Purpose : This study is to demonstrate the feasibility of using retinal intrinsic optical signal (IOS) imaging for objective optoretinography of photoreceptor abnormality in Alzheimer’s disease (AD) mice.

Methods : A custom-designed optical coherence tomography (OCT) with a visible light retinal stimulator was employed for retinal IOS imaging. Alzheimer’s disease (3xTg-AD) and age-matched control (C57BL/6J) mice were imaged at 1, 2, 3, 4, 5, and 6 months. The retinal layer thickness and band intensity were quantitatively compared in control and AD mice. For light-evoked IOS imaging, each recording consisted of 100 time-lapse OCT B-scans collected with a 200 Hz frame speed. The IOS recording included 3 phases, a 250 ms pre-stimulation phase, a 10 ms stimulation on phase, and a 240 ms post-stimulation phase. The intensity background was computed by averaging all the frames in the pre-stimulation phase. The IOS of an individual pixel was defined as the intensity change divided by the background intensity. The average IOS in the ellipsoid zone (EZ) and the interdigitation zone (IZ) of each retina was calculated and analyzed by a one-way ANOVA test.

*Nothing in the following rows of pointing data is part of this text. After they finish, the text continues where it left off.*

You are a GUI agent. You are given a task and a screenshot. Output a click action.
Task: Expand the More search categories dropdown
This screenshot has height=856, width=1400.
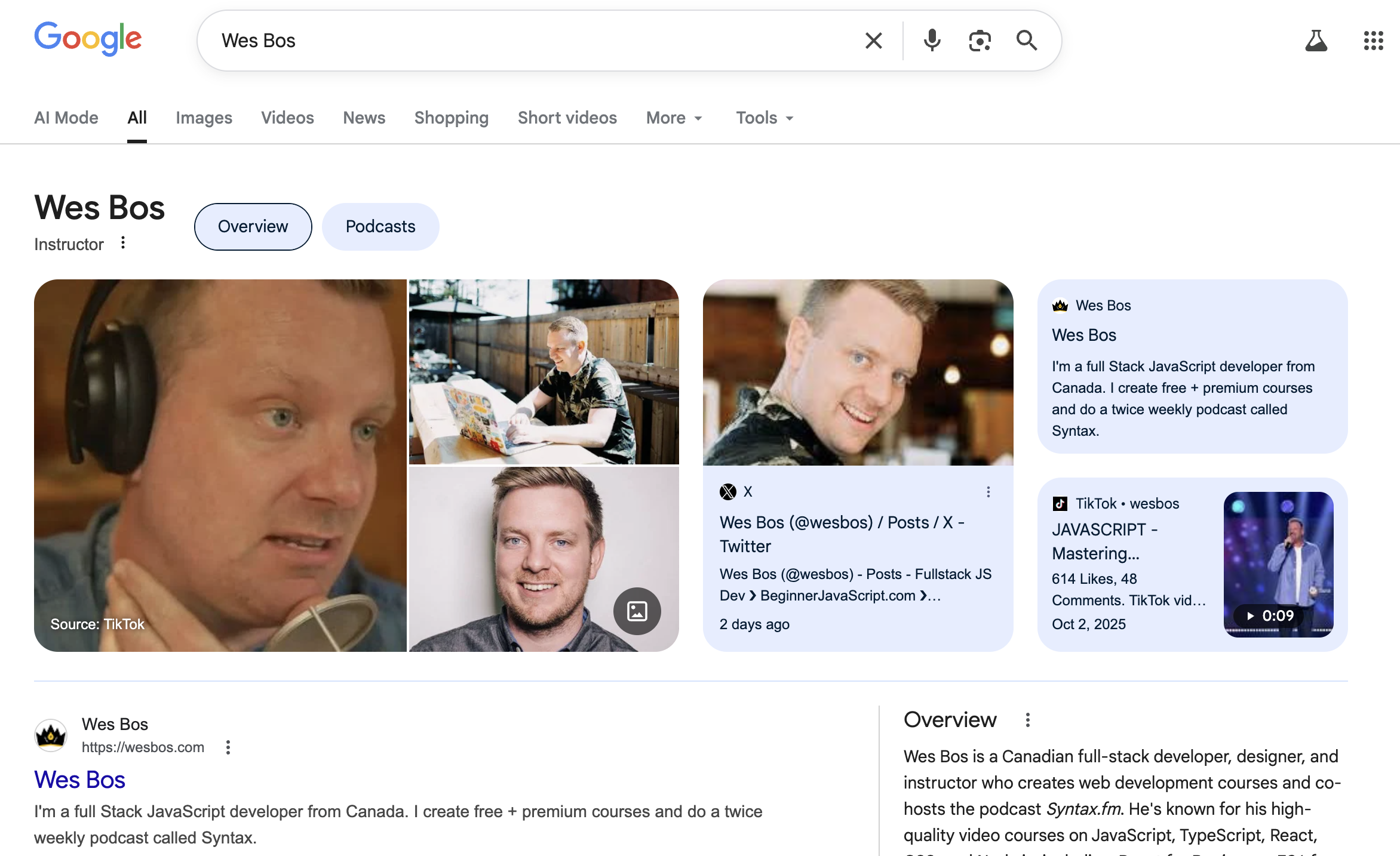point(674,118)
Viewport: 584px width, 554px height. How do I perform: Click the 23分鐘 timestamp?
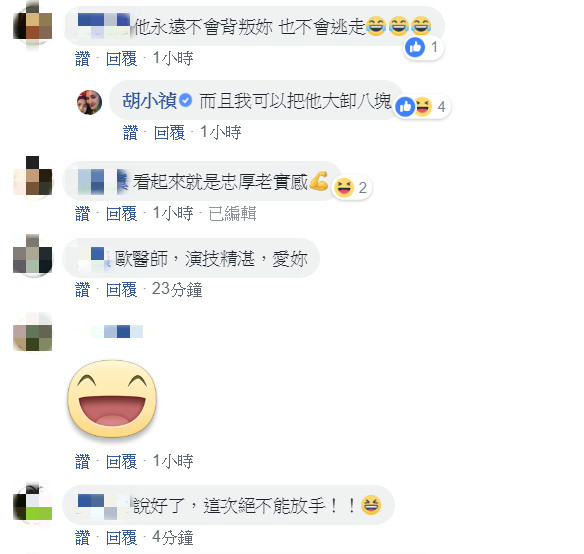(177, 289)
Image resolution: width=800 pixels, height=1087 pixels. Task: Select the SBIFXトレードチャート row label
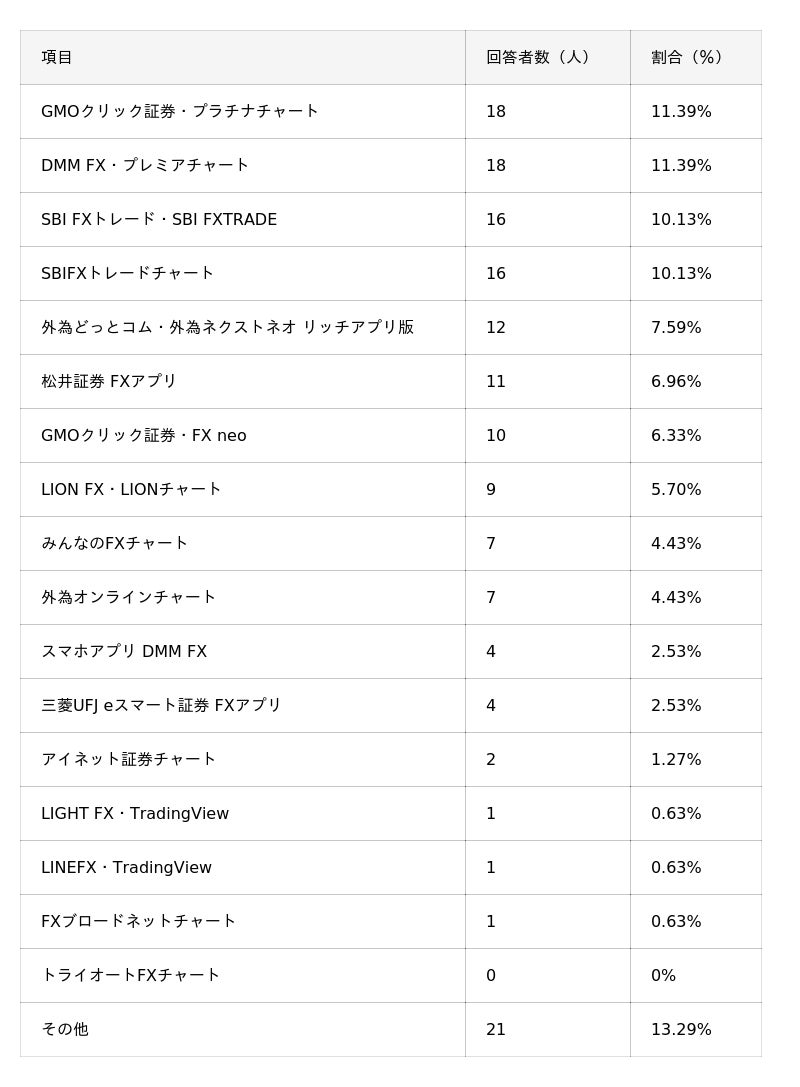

Results : Morphological OCT analysis revealed inner retina thinning in the 3xTg-AD mice, compared to the control group (Fig. 1D2). Significant difference was observed between the control and 3xTg-AD groups from the 5th month. On the contrary, the out retina thickness did not show a structural difference. However, functional OCT analysis disclosed significant IOS differences in the outer retina, i.e., the photoreceptor layer (Fig. 1E). It was observed that the IOS stays stable in the control mice after 2nd month; it keeps increasing in the 3xTg-AD mice (Fig. 1F). Significant difference was observed from the 4th month.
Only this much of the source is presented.